### Short task
Write out every line of the records below as a numbered list, skipping any blank lines.

------

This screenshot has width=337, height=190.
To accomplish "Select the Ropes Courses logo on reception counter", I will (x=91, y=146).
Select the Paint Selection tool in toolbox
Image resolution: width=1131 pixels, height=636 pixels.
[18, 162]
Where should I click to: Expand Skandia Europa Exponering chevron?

------

### Exercise answer
1. This screenshot has width=337, height=190.
2. To accomplish "Select the Ropes Courses logo on reception counter", I will (x=91, y=146).
3. Select the Paint Selection tool in toolbox
4. Image resolution: width=1131 pixels, height=636 pixels.
5. [18, 162]
6. Where should I click to: Expand Skandia Europa Exponering chevron?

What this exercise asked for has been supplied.